*SOURCE EXCERPT*.
Contrary to Lydia's assertions, reconciliation does not void the sundry orders entered in domestic matters, with the singular exception of alimony. Lydia provides no persuasive argument as to why reconciliation of the parties would result in the nullification of a custody order. Indeed, looking to the primary consideration of the court in entering custody orders—the best interests of the child—we can think of numerous reasons why custody orders should not be void immediately upon the reconciliation of the parties. Moreover, to hold that a reconciliation could void such an order would require family courts to consider whether there was a "bone fide" reconciliation in custody proceedings—a factor not contemplated by the controlling statutes and case law of this state, which place the interests of the child as paramount. For the above reasons, we hold that a reconciliation between the parties does not void a custody order.

B. Finding of Contempt

Lydia argues that the court abused its discretion in finding her in contempt because the circumstances and relationship between the parties had changed so much that there could be "no contempt for failure to abide by a court order which was never followed by the parties." Dylan rejoins that the record contains a sufficient factual basis for the court's finding of contempt and that the court did not abuse its discretion.

The instant appeal is from a finding of constructive civil contempt. In Royal Inv. Grp., LLC v. Wang, we set out the applicable standard of review:

Constructive contempt, as distinguished from direct civil contempt, is contempt committed outside of the presence of the judge presiding in court. See Md. Rule 15-202. Civil contempt "is intended to preserve and enforce the rights of private parties to an action and to compel obedience to orders entered primarily for their benefit." Bryant v. Howard Cnty. Dep't of Soc. Servs. ex rel. Costley, 387 Md. 30, 46 (2005) (citing State v. Roll & Scholl, 267 Md. 714, 728 (1973)) (stating that civil contempt proceedings are remedial and coercive in nature). To further its coercive nature, a court-imposed penalty must provide a way for the contemnor to purge his or her contempt, that is, "it must permit the defendant to avoid the penalty by some specific conduct that is within the defendant's ability to perform." Id.

*THE TASK*. Return the passage of the court opinion between "Lydia argues that" and "abuse its discretion.", inclusive, copying it word for word.

*DATASET EXCERPTS*.
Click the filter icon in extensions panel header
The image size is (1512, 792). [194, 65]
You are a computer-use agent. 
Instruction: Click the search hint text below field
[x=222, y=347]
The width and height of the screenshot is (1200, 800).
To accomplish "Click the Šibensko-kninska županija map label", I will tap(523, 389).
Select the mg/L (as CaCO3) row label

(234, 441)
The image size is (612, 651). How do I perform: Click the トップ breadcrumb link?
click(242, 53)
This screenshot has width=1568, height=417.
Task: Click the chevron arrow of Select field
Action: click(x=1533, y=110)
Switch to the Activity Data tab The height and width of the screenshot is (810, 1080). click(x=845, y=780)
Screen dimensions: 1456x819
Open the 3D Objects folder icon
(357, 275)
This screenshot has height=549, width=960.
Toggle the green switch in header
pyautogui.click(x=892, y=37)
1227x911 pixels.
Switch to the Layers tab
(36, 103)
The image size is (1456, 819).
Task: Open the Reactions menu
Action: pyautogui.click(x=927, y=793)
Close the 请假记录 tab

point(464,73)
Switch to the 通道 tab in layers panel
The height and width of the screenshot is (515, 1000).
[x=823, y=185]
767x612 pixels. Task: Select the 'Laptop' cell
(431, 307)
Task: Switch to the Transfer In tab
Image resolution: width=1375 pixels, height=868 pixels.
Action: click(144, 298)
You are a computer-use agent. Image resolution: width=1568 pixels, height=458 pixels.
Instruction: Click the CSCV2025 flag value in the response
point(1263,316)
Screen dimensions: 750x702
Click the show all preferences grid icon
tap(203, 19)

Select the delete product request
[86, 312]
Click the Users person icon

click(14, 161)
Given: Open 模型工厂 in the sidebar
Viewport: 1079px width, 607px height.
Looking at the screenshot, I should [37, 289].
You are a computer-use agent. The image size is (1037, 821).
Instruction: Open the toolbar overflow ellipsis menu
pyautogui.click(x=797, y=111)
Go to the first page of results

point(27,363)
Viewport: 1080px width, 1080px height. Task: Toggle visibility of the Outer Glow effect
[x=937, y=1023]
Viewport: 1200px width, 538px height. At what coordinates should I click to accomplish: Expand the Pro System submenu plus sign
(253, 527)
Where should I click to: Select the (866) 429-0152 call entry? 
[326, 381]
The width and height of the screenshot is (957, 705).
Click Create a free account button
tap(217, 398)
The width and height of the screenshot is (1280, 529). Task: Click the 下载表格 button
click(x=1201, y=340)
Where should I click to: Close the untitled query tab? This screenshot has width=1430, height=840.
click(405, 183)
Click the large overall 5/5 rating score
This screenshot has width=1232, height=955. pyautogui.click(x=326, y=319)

*FINAL RESULT*.
Lydia argues that the court abused its discretion in finding her in contempt because the circumstances and relationship between the parties had changed so much that there could be "no contempt for failure to abide by a court order which was never followed by the parties." Dylan rejoins that the record contains a sufficient factual basis for the court's finding of contempt and that the court did not abuse its discretion.